Carlos Ferello explica que todo dio un giro cuando un matrimonio neerlandés empezó a mostrar síntomas febriles
Hantavirus en el crucero Hondius: Sanidad prevé una cuarentena de 42 días para los pasajeros españoles hasta el 17 de junio
Carlos Ferello, el único pasajero argentino a bordo del ‘MV Hondius’, el denominado crucero del hantavirus, ha relatado cómo fue el momento exacto en que se encendieron “todas las alarmas” en la embarcación y cómo fueron esos instantes que transcurrieron inmediatamente después al fallecimiento del primero de los tres decesos contabilizados hasta ahora y derivados del brote en el barco. “Fue una desgracia”, subraya, recordando cómo han sido todos estos días desde que el crucero zarpase desde Ushuaia el pasado 1 de abril.

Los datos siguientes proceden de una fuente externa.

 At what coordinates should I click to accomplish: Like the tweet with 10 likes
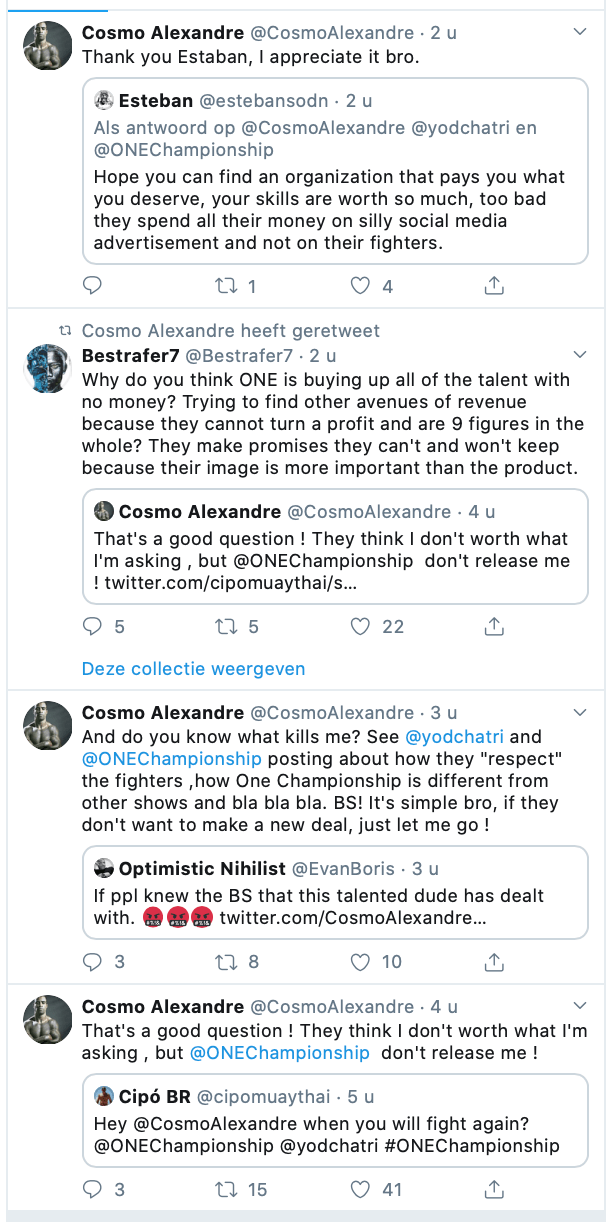click(361, 962)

Ingeniero retirado, cuenta que se subió al barco atraído por la navegación y por su ruta hacia la Antártida y el Atlántico Sur; una travesía que pronto daría un drástico giro en su rumbo después de que enfermase un matrimonio a bordo.

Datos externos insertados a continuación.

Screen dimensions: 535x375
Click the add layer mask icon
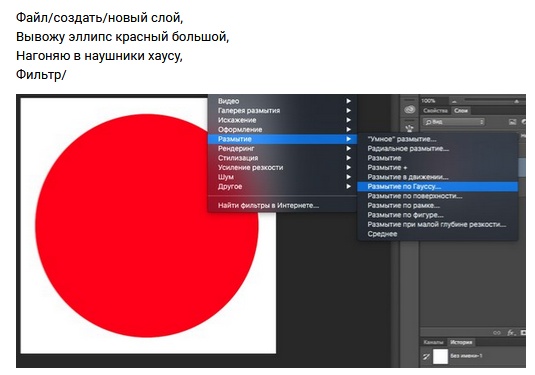pyautogui.click(x=523, y=333)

El brote de hantavirus en el MV Hondius: de la primera muerte al aislamiento
"Fue distinto a lo que había pensado. Fue una desgracia. Ahora tenemos que pasar unos días en cuarentena”, ha contado Ferello en declaraciones al canal TN desde las inmediaciones del puerto de Granadilla, en la isla de Tenerife, Canarias, donde el MV Hondius fondeó el domingo bajo un estricto control y protocolo de las autoridades españolas para repatriar desde allí a los afectados extranjeros y trasladar a los 14 españoles a bordo a Madrid, donde ya se encuentran ingresados en el Hospital Central de la Defensa Gómez Ulla.
Echando la vista atrás antes de que él mismo sea también trasladado este lunes a Países Bajos, país de bandera del buque, para ser atendido y cumplir cuarentena bajo atención médica, Ferello explica que las primeras alarmas empezaron concretamente cerca de Tristán da Cunha, –archipiélago británico compuesto por varias islas en el Atlántico sur y uno de los lugares habitados más remotos del planeta–, cuando un matrimonio neerlandés comenzó a tener síntomas febriles.

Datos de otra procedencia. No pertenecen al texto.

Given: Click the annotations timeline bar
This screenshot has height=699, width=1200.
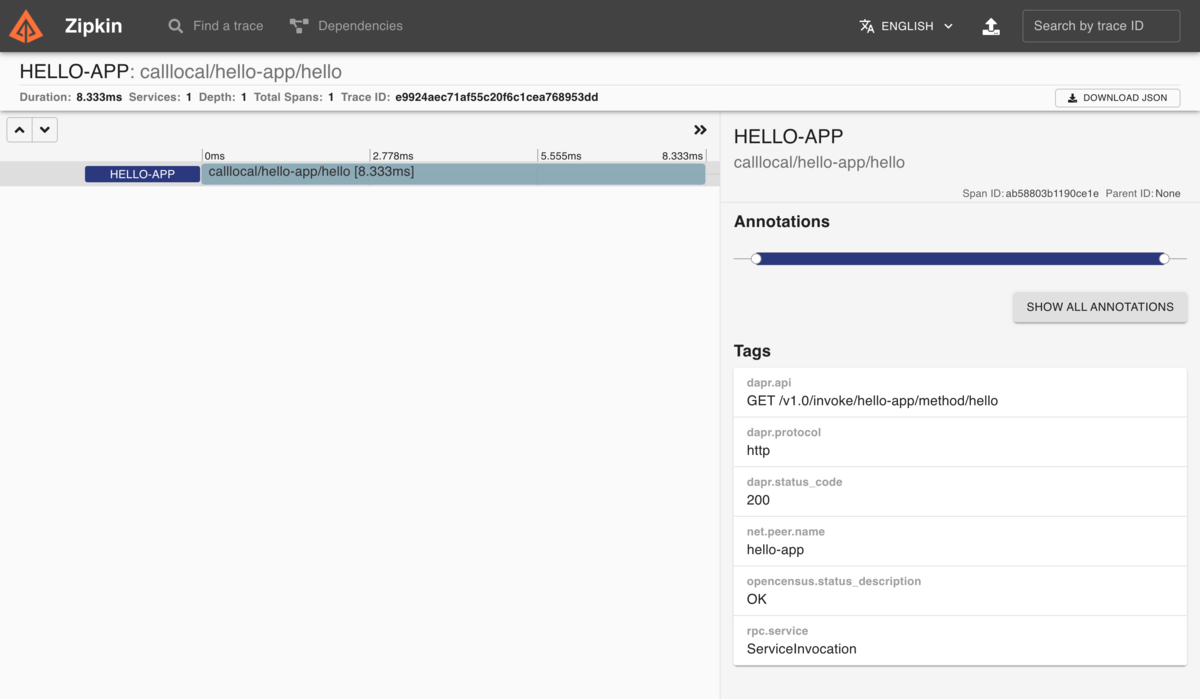Looking at the screenshot, I should pyautogui.click(x=960, y=259).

Tras ello, un hombre de ese matrimonio murió a bordo, mientras su esposa tuvo que ser evacuada hacia Johannesburgo, en Sudáfrica, desde la isla de Santa Elena, donde precisamente una treintena de pasajeros se bajó de la embarcación.
Allí, en la ciudad sudafricana, la mujer también falleció, siendo en ese momento “cuando se prendieron (encendieron) todas las alarmas”, tal como explica el argentino.
“Empezaron a hacer análisis y a delinear que teníamos que estar aislados”, explica, detallando que en un principio pensaron que se trataba de “una complicación” o una infección común, hasta que después las autoridades, redoblando la preocupación y la inquietud, confirmaron que se trataba de hantavirus.
El MV Hondius, rumbo a Países Bajos, destino final
Tras ello, relata, se produjeron nuevos contagios y todos los pasajeros tuvieron que tomar iniciar un periodo de aislamiento. “Se tomaron las medidas de que no estuviéramos tan juntos. Yo estaba solo, así que siempre comía, desayunaba y paseaba solo; no tenía tanto contacto”, explica, alabando en ese sentido la comunicación con la “cancillería y el embajador” argentino, explicando que “se han preocupado” y “estaban en contacto permanente, tanto el Ministerio de Salud de la Argentina como los consulados".
Ahora, como ha explicado el cónsul argentino en Tenerife, Luis María Sobrón, Ferello se encuentra bien y sin síntomas, esperando a su traslado a Países Bajos para iniciar allí la cuarentena bajo supervisión médica antes de poder decir adiós a la sobrevenida “desgracia” con la que se encontraron en lo que iban a ser unos días de desconexión en el lujoso crucero.
En Ámsterdam, la embarcación será desinfectada y limpiada, poniendo así final a una compleja y mediática travesía de más de 40 días.